=== TASK DIRECTIONS ===
Convert the records into a JSON list of strings, one string per line with blank lines omitted, starting with the line containing "You are a computer-use agent. Viewport: 1752px" and going on through the line containing "click(170, 228)". Include only those lines.

[Collected data entries]
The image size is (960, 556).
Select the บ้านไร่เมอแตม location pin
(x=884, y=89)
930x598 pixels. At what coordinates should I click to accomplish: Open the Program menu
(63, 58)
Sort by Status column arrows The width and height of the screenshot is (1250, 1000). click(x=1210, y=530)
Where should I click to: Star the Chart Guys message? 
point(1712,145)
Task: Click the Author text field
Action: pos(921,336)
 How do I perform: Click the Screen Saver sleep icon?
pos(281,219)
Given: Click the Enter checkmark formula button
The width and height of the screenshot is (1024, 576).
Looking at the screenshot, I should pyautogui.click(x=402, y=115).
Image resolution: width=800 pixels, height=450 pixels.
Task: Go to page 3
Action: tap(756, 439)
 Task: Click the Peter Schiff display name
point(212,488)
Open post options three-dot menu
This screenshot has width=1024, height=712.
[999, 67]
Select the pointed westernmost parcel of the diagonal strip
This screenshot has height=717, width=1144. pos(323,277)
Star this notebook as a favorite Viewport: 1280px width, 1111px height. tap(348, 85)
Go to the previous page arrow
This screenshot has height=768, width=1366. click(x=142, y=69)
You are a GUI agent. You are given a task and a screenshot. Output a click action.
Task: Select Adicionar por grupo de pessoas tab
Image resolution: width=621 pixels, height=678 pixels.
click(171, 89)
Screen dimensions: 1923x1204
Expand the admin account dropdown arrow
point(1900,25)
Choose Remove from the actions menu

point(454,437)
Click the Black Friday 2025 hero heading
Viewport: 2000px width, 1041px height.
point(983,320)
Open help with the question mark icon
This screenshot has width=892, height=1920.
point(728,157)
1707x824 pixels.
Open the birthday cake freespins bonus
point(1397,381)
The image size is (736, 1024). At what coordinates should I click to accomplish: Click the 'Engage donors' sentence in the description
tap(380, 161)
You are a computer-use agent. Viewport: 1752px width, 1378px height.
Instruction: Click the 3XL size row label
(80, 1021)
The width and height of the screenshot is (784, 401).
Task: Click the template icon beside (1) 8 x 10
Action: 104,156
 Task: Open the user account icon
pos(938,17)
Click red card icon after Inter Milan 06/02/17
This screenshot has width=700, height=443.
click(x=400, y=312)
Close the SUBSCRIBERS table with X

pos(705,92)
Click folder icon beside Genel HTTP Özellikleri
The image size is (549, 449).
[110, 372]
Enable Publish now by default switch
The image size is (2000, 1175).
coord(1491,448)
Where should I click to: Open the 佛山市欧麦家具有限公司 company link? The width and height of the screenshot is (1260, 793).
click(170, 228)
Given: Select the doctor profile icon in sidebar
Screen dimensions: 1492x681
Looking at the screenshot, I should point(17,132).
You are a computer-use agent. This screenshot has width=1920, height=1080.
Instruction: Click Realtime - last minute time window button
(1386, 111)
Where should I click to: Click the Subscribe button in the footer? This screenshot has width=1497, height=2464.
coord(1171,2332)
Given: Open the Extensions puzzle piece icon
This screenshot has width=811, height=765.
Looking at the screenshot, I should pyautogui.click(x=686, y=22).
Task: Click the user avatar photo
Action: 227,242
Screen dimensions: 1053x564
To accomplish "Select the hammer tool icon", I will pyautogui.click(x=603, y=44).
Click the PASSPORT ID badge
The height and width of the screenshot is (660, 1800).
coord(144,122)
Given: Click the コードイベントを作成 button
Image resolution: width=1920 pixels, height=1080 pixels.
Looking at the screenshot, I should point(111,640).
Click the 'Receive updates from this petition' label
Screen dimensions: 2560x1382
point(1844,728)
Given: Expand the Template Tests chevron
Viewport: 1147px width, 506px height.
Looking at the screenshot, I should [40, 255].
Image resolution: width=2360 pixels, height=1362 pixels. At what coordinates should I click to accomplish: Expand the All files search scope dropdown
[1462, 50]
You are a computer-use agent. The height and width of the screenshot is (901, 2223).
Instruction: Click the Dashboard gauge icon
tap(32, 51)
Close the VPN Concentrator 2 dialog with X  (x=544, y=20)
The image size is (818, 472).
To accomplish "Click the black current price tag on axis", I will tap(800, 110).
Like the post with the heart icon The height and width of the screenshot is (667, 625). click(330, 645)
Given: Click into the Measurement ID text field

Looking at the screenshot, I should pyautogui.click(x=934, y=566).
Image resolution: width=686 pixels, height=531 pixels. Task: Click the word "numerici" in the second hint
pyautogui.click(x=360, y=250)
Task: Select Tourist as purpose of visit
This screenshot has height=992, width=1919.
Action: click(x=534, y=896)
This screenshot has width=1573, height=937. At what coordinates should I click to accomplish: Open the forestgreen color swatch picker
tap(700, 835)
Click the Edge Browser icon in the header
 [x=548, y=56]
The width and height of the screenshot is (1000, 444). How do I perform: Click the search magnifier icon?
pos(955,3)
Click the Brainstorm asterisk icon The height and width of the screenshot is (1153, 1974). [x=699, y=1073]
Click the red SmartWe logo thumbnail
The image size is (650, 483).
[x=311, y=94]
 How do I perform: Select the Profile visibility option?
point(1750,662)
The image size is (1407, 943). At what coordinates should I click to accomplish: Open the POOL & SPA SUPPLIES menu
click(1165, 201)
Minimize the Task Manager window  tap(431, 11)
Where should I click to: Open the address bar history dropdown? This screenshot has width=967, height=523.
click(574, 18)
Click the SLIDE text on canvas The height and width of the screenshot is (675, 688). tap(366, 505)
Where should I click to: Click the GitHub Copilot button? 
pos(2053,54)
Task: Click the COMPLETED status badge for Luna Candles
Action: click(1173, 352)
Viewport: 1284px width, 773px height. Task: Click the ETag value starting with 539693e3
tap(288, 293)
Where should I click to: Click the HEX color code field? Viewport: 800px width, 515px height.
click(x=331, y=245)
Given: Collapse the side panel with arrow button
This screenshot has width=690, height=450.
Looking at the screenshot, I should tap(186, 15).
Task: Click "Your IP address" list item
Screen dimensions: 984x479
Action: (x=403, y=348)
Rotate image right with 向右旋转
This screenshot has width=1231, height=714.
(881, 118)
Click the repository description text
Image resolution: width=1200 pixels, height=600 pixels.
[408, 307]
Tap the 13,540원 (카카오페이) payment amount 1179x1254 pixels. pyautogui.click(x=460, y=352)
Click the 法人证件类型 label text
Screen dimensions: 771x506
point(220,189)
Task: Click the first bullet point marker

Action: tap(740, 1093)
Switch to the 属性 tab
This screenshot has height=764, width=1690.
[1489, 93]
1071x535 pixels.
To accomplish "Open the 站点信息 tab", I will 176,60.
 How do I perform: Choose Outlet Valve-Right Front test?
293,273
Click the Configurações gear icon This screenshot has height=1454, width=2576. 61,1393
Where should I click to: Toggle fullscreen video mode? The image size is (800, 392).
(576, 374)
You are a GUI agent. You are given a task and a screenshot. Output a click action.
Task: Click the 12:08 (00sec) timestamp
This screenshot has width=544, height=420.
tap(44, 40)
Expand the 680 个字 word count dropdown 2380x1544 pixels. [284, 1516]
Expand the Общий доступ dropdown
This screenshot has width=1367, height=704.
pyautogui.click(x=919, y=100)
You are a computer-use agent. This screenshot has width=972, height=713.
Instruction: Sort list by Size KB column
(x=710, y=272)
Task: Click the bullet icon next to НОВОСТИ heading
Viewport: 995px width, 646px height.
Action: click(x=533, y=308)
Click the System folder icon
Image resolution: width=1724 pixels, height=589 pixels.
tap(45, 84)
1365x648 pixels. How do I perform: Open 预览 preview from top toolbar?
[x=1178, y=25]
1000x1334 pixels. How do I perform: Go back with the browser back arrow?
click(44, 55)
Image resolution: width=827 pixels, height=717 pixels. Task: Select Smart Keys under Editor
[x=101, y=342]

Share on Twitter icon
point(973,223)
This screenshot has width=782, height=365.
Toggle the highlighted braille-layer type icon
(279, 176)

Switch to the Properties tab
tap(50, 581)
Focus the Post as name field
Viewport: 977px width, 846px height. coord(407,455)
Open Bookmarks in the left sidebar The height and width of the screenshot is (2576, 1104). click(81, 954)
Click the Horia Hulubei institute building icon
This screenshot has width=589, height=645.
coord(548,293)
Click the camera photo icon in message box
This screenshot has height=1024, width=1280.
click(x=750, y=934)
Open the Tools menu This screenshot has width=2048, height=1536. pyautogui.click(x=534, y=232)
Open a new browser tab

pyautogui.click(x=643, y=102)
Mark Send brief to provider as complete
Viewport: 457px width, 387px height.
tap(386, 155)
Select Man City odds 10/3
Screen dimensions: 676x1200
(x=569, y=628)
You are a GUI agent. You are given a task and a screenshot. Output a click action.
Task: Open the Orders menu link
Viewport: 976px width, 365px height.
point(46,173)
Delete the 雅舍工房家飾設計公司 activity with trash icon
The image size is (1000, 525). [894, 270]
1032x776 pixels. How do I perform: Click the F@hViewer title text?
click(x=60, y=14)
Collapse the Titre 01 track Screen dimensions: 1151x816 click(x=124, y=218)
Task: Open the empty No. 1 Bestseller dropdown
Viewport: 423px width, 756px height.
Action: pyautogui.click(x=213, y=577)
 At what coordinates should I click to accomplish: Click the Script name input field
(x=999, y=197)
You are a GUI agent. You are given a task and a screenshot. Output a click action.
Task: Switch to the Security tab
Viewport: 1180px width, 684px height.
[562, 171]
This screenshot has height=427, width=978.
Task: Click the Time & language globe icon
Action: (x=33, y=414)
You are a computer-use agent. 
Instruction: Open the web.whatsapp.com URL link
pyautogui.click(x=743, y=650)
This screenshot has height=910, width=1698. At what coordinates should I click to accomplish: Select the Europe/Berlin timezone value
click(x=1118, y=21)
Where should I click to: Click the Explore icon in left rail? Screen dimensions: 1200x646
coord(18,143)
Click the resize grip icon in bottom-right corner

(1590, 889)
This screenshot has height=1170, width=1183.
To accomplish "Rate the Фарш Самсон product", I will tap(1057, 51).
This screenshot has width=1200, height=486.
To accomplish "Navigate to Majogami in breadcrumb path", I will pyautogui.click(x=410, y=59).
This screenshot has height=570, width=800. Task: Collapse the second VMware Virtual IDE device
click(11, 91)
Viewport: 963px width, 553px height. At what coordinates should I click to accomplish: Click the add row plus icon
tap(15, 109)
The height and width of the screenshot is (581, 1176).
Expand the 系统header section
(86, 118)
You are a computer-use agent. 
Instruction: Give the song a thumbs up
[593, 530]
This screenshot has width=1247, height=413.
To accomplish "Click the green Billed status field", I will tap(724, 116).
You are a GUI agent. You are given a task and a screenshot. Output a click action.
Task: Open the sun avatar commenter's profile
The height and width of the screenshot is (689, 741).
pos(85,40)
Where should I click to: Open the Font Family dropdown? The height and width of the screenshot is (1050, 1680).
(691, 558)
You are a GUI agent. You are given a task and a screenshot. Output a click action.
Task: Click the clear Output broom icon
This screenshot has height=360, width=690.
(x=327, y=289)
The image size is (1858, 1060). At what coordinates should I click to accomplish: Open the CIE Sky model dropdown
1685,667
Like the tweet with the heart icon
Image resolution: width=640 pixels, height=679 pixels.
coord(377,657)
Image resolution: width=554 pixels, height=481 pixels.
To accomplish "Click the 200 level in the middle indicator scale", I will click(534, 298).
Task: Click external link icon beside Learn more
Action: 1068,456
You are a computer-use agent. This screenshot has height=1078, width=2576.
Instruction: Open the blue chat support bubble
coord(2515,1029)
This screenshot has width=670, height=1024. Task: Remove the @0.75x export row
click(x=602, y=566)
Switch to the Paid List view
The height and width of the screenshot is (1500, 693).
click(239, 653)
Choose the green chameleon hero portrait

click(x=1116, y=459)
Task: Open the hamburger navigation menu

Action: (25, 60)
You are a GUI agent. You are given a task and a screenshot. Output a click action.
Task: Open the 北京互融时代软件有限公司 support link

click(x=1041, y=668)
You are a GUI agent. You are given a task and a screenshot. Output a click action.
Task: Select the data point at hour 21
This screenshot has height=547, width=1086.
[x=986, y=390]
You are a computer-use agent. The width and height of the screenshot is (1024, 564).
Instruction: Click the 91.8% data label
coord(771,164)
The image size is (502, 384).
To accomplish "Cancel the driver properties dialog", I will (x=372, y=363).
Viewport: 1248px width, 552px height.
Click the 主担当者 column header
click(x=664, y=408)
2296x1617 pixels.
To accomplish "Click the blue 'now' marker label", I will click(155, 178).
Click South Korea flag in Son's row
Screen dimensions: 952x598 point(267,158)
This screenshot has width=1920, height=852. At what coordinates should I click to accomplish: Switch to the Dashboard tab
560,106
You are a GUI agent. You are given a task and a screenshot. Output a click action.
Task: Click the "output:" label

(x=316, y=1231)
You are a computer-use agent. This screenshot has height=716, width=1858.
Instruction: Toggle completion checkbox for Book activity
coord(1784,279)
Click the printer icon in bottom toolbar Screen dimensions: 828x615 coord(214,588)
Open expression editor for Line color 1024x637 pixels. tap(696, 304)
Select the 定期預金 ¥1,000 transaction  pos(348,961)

=== TASK RESULT ===
[
  "You are a computer-use agent. Viewport: 1752px width, 1378px height.",
  "Instruction: Click the 3XL size row label",
  "(80, 1021)",
  "The width and height of the screenshot is (784, 401).",
  "Task: Click the template icon beside (1) 8 x 10",
  "Action: 104,156",
  " Task: Open the user account icon",
  "pos(938,17)",
  "Click red card icon after Inter Milan 06/02/17",
  "This screenshot has width=700, height=443.",
  "click(x=400, y=312)",
  "Close the SUBSCRIBERS table with X",
  "pos(705,92)",
  "Click folder icon beside Genel HTTP Özellikleri",
  "The image size is (549, 449).",
  "[110, 372]",
  "Enable Publish now by default switch",
  "The image size is (2000, 1175).",
  "coord(1491,448)",
  "Where should I click to: Open the 佛山市欧麦家具有限公司 company link? The width and height of the screenshot is (1260, 793).",
  "click(170, 228)"
]